In conjunction with public schools, non-profits, etc. we get a bunch of inner city kids to attend a conference loosely about the future... their future.... and additionally, our future, because they are a big part of the youth of America.  Think Larry and Sergey in a discussion group with some kids from Mott Haven in the Bronx.  Let's get them understanding what Google is as a business, but also have them understand who built it, why, how and what it took as people to get it off the ground.  At the same time, Larry and Sergey should learn about what the lives of these kids are like... hear the stories of friends lost to drugs or violence.  Let's get these kids blogging the conference... and boost some of them up the Feedster 500.  We'll put the smartest people we know together with the students who know the most about that world... because they live it everyday.  How about some collaborative panels?   Maybe Bill Gates could create a presentation together with a 15 year old single mom about...  I don't know...  maybe just parenting.  We could have workshops aimed at answers, roadmaps, how to's, etc.  Let's talk about how to get the underprivilaged youth of America back on track, but not just back on track, but winning the race.  What will it take for some kid to grow up coding in the projects and creating something that not only lifts him up, but lifts his peers as well.
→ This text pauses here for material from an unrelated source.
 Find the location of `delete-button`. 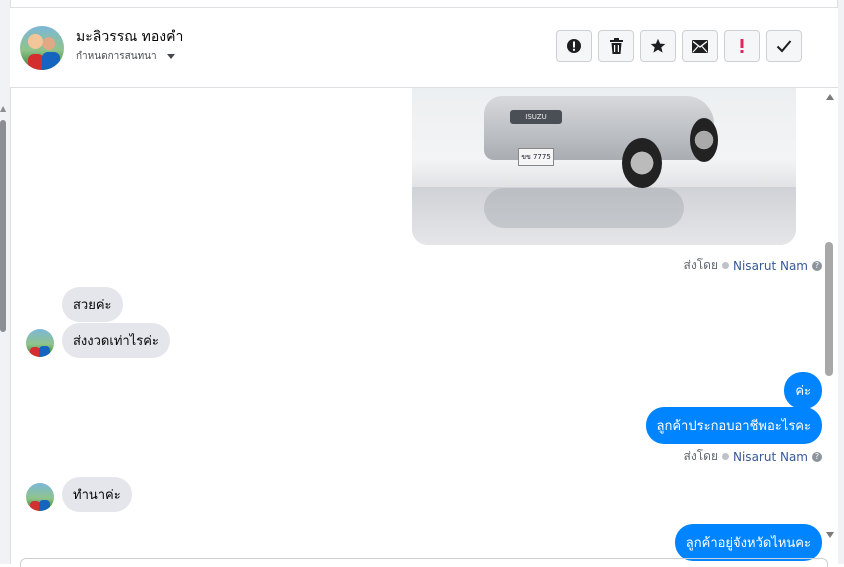

delete-button is located at coordinates (616, 46).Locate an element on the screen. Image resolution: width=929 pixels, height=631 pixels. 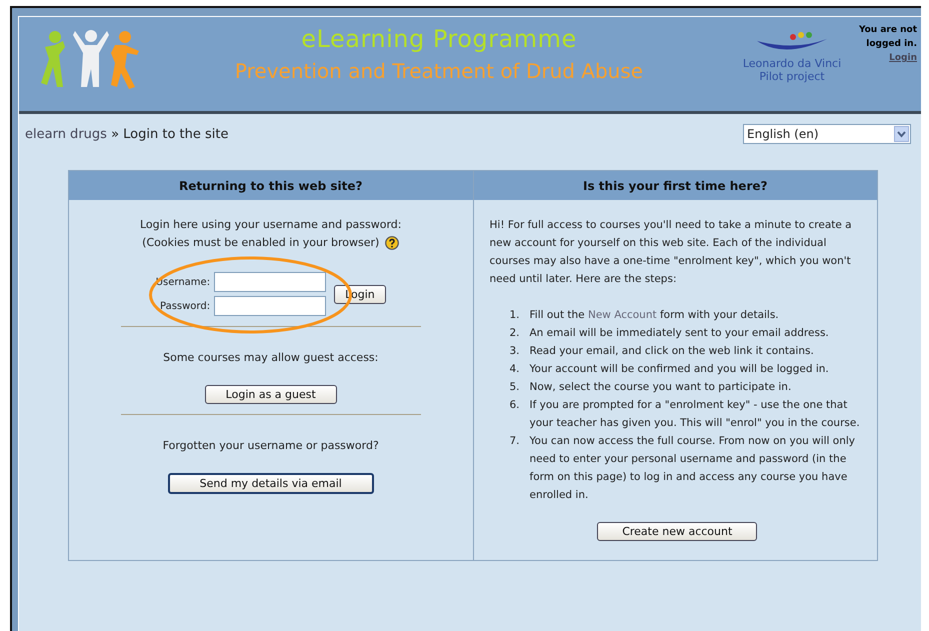
step-number: 4. is located at coordinates (516, 370).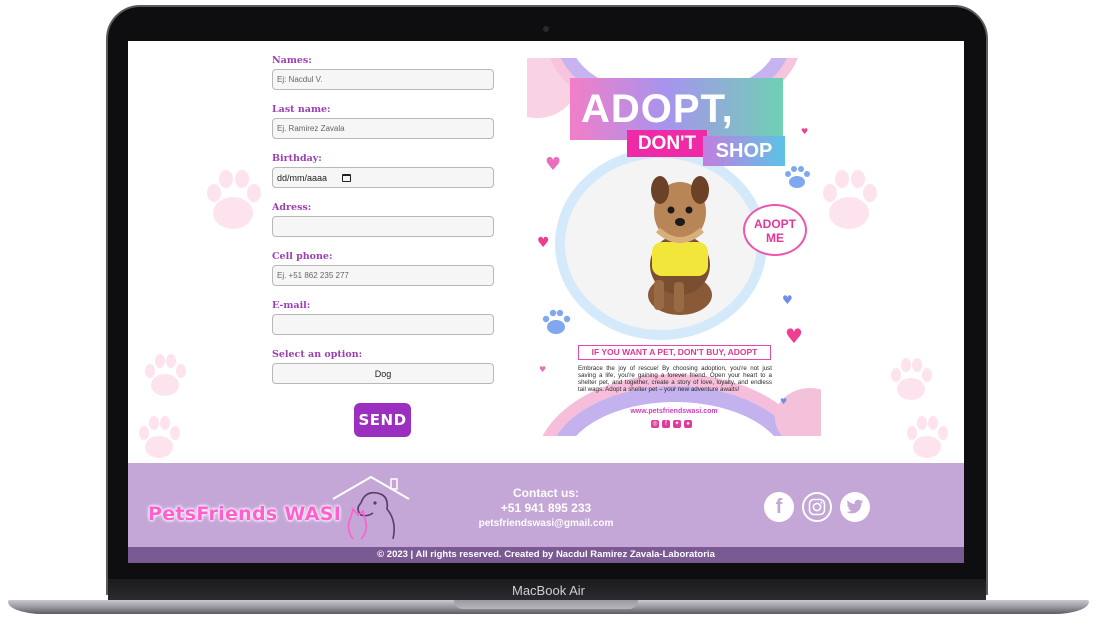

And everyone donates their time and effort.  The venue donates the space.  The speakers donate their knowledge and time, etc.  Perhaps we do it with multiple industries over time.  We could do 6 conferences...  one on tech, one on media, one on education.....  who knows.

Here are some of my questions:

Does the idea hold water?   Is it too extreme and will their be too much culture clash to get anything done or any understanding?  Who best to speak?  Does it make sense to narrow it by industry?